**REQUEST**
Count the lines of the records below that contain the string "screenshot", treating uppercase and lowercase as different. Give only the number.

**THE RECORDS**

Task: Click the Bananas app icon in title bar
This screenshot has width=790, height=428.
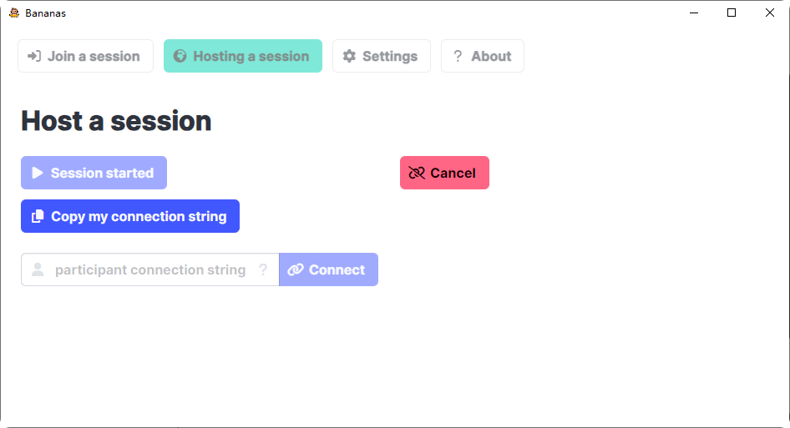Action: pyautogui.click(x=14, y=13)
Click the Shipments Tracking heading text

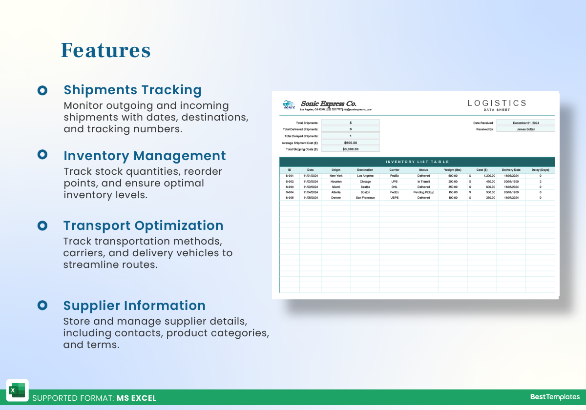coord(132,90)
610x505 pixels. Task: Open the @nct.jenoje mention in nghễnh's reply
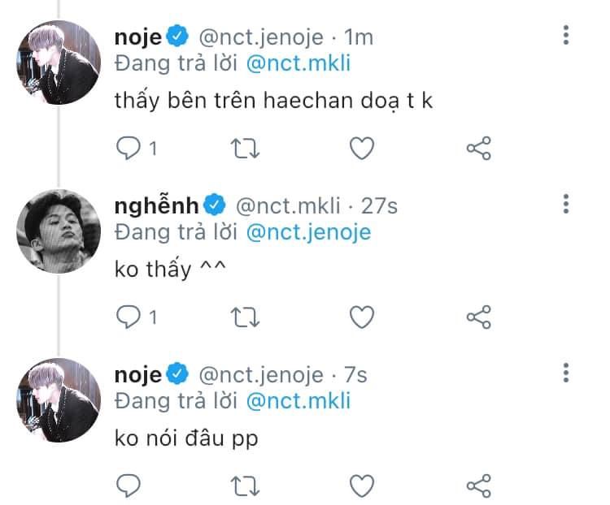(307, 232)
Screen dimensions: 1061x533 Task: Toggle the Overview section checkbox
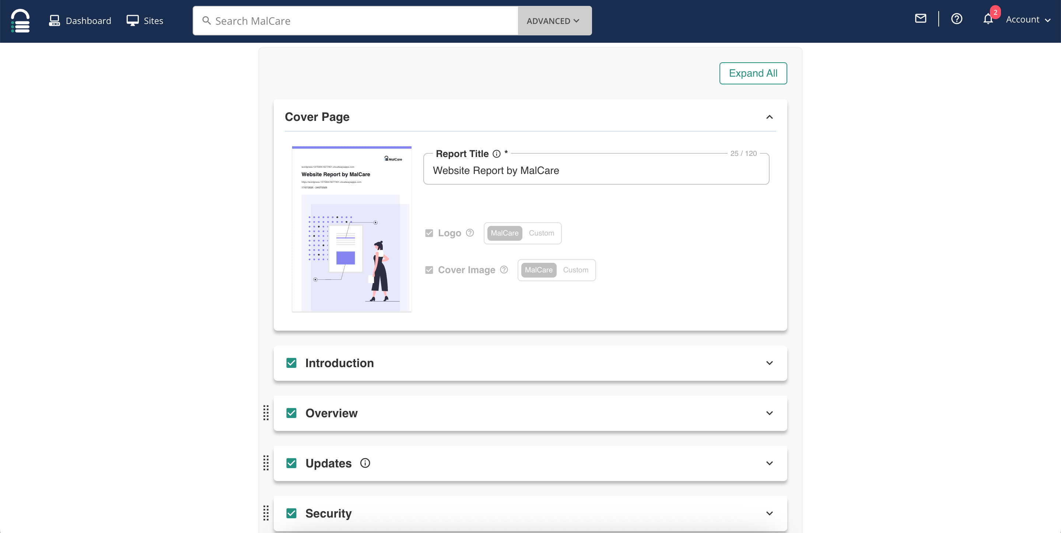pyautogui.click(x=291, y=413)
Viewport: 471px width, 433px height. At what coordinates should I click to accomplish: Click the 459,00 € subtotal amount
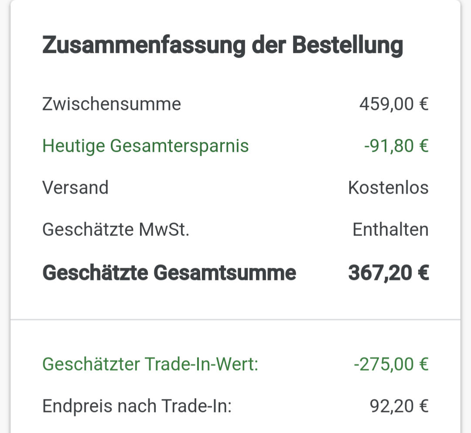click(393, 104)
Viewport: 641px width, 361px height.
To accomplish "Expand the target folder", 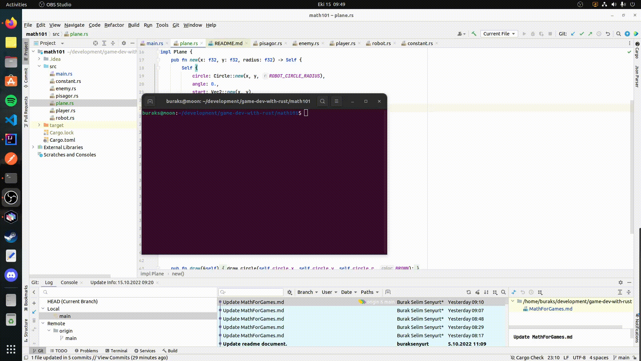I will [x=39, y=125].
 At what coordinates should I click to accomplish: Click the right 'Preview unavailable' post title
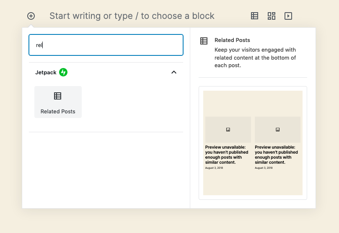pos(276,154)
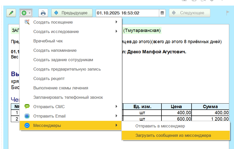The image size is (234, 149).
Task: Click the green SMS bubble icon
Action: (x=27, y=107)
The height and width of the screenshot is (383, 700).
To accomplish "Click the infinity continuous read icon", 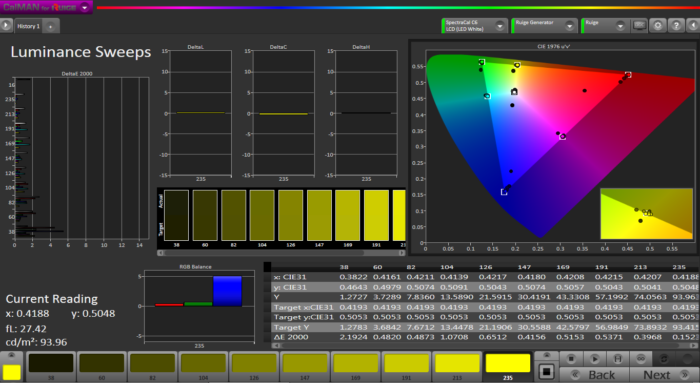I will coord(641,359).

**SOLUTION TO THIS PROBLEM**
2